:: Passage shown ::
○ ○ ○

# 7 string bass questions



## davisjom (Mar 12, 2012)

If all goes well i may be getting a job later this month. Which means money for more gear. 
With that said I've been looking into 7 sting basses for some time and was wondering how does the size of the neck compare to that of a 6 string bass? 
Like an Ibanez SR506 or SR5006. 
I have rather large hands the way it is, so I'm hoping the neck won't be too much of an issue.
What bass would you recommend?


----------



## MaxOfMetal (Mar 12, 2012)

Budget?


----------



## davisjom (Mar 12, 2012)

MaxOfMetal said:


> Budget?



right now zero. But I'm willing to spend anywhere from $600-$1900 (once i get the money of course). New or used.


----------



## MaxOfMetal (Mar 12, 2012)

Take a look at the Conklin Groove Tools line.


----------



## davisjom (Mar 12, 2012)

MaxOfMetal said:


> Take a look at the Conklin Groove Tools line.



I've looked at those a few times. Would you recommend saving and buying new? or just waiting for a used one to turn up?


----------



## MaxOfMetal (Mar 12, 2012)

davisjom said:


> I've looked at those a few times. Would you recommend saving and buying new? or just waiting for a used one to turn up?



They come up used fairly often, so unless you really want a new instrument, go used.


----------



## Superwoodle (Mar 12, 2012)

Conkiln GT7

I don't know of any other production seven string basses.

○ ○ ○

:: Excerpted data ::
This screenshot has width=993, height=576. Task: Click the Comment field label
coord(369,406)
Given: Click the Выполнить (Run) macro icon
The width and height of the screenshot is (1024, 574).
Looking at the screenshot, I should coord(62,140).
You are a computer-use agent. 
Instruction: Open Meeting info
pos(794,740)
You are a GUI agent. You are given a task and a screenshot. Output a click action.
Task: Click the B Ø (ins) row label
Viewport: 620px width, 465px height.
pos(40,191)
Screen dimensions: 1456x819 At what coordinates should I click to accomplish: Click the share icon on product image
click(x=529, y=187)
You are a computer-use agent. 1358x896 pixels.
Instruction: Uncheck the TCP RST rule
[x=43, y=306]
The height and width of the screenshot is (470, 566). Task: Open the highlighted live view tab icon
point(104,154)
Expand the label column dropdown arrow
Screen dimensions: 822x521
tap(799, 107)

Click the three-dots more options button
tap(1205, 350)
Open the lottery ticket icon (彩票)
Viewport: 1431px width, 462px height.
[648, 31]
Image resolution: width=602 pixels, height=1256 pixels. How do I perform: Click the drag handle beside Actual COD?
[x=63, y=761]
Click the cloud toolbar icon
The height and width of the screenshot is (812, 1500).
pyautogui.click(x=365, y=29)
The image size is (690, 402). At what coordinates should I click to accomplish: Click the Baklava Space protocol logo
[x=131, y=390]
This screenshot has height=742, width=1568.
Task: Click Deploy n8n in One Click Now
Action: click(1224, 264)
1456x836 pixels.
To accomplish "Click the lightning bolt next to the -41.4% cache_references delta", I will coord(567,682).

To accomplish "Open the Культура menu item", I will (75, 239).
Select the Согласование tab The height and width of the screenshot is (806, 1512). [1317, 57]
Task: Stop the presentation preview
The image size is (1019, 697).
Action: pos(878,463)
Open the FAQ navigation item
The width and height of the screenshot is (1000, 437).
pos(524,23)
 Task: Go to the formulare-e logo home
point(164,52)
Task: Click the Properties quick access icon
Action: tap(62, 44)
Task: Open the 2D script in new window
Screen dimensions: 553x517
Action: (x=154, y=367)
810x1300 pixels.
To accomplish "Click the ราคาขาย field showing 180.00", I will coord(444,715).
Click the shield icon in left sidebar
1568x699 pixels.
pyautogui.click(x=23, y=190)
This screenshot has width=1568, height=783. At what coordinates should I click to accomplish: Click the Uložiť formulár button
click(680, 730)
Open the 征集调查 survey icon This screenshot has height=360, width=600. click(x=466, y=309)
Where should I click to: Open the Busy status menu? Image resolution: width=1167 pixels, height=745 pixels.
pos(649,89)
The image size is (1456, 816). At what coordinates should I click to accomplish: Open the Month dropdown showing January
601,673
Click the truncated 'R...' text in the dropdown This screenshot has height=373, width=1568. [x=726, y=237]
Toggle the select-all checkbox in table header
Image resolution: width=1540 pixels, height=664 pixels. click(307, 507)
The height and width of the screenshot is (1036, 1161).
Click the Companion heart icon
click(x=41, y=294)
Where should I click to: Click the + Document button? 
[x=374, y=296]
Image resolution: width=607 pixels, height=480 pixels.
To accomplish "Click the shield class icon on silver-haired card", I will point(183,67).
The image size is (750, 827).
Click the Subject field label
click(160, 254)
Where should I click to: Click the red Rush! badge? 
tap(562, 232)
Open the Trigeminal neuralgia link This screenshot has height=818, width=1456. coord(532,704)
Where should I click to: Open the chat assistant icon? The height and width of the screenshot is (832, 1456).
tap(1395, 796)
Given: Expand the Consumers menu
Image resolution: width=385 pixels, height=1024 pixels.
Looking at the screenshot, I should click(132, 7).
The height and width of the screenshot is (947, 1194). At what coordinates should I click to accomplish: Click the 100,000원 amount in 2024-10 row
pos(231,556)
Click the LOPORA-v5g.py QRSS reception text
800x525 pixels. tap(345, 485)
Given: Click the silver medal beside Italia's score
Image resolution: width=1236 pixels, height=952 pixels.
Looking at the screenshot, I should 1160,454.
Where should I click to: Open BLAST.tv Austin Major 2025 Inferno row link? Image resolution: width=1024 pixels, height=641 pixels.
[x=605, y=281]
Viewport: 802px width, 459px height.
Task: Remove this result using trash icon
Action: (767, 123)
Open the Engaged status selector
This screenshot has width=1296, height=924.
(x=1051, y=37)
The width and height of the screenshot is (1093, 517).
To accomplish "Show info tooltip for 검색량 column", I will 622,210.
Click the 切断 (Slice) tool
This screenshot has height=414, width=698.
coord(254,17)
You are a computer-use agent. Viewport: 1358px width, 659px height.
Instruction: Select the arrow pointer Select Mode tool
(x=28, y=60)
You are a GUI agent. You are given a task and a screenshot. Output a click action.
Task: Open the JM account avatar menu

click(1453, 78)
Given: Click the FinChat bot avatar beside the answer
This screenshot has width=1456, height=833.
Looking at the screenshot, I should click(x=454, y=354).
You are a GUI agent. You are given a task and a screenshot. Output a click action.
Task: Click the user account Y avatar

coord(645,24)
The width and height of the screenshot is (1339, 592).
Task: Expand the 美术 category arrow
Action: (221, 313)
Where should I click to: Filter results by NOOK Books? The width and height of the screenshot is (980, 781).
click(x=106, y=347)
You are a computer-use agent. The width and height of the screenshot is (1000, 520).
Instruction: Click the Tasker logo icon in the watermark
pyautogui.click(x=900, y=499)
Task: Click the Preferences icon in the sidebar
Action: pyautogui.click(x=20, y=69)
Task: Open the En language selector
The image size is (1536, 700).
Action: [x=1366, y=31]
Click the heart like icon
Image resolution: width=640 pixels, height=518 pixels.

○ ○ ○

:: Tasks and exercises ::
[1] Say whether each statement agrees with the 7 string bass thread, giving yes or no and quoting the words from the thread that decide it. (a) The first poster describes their hands as small. (b) MaxOfMetal advises going used unless a new instrument is really wanted. (c) The first poster is willing to spend as much as $1900.
[2] Please write out the portion of the 7 string bass thread starting with "If all goes" and going on through "of an issue.".

:: Solutions in order ::
[1]
(a) No: "I have rather large hands the way it is"
(b) Yes: "unless you really want a new instrument, go used."
(c) Yes: "anywhere from $600-$1900"

[2]
If all goes well i may be getting a job later this month. Which means money for more gear. 
With that said I've been looking into 7 sting basses for some time and was wondering how does the size of the neck compare to that of a 6 string bass? 
Like an Ibanez SR506 or SR5006. 
I have rather large hands the way it is, so I'm hoping the neck won't be too much of an issue.